30 June 2016, Part 2: Strzok and Page, in a text exchange, discuss changing the verbiage to leave out Obama’s name.  (Obama’s name is, in fact, removed.)

2 July 2016:  Hillary Clinton is interviewed by the FBI in the investigation of her email “matter.”  This event occurs two months after Comey began drafting the statement exonerating her; three weeks after the interoffice proposal to soften the language describing her handling of her email responsibilities (“gross negligence” versus “extreme carelessness”); five days after the Lynch-Bill Clinton meeting on the tarmac; two days after Obama’s name is removed from the Comey statement; and one day after Strzok and Page appear to indicate that Lynch already knew there would be no recommendation of charges.  Clinton is not put under oath, nor is her interview recorded.

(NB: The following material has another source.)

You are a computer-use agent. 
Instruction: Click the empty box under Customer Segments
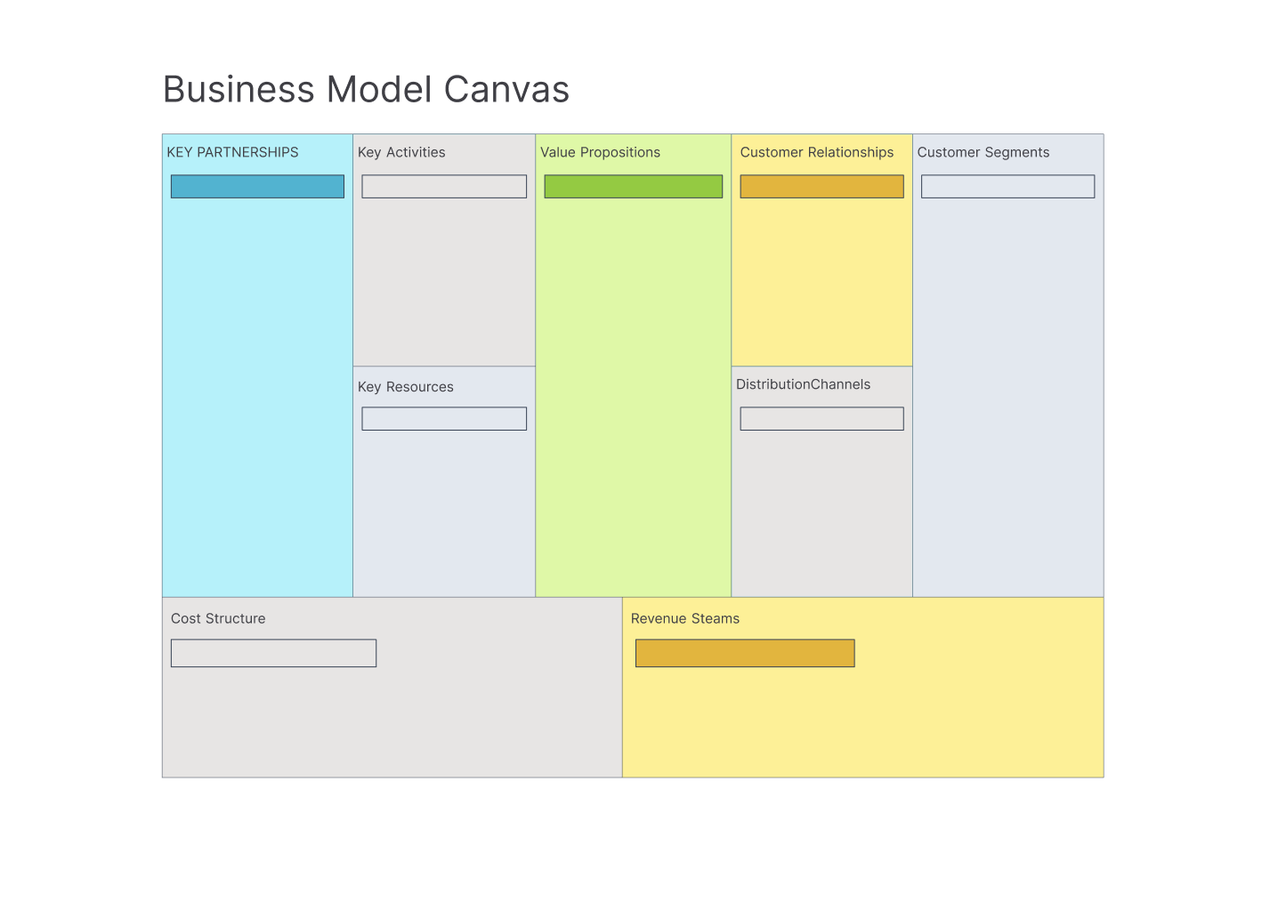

If there is substantive, discoverable evidence from her interview, therefore, the public doesn’t have a direct, formal indication of it.

5 July 2016:  James Comey announces there will be no further investigation of Hillary Clinton and no charges brought.

5 July 2016, Part 2:  According to a report by The Washington Times, the Steele dossier makes first contact with the FBI via a meeting in the UK between Christopher Steele and his longtime FBI handler Michael Gaeta.

As I wrote more than a year ago, this is not the timeline of an Obama administration just waking up to possible “intelligence” about Donald Trump – while dealing separately, and disinterestedly, with Hillary Clinton’s email drama.

This is the timeline of an Obama administration waging an active “shadow ops” campaign to shape events, in collusion, at a minimum, with the Clinton presidential campaign.  The ACLJ’s new confirmations about the immunity agreements for Cheryl Mills and Heather Samuelson look very much like an effort to cover up the DOJ’s and FBI’s traces – as well as Hillary’s – as part of that push.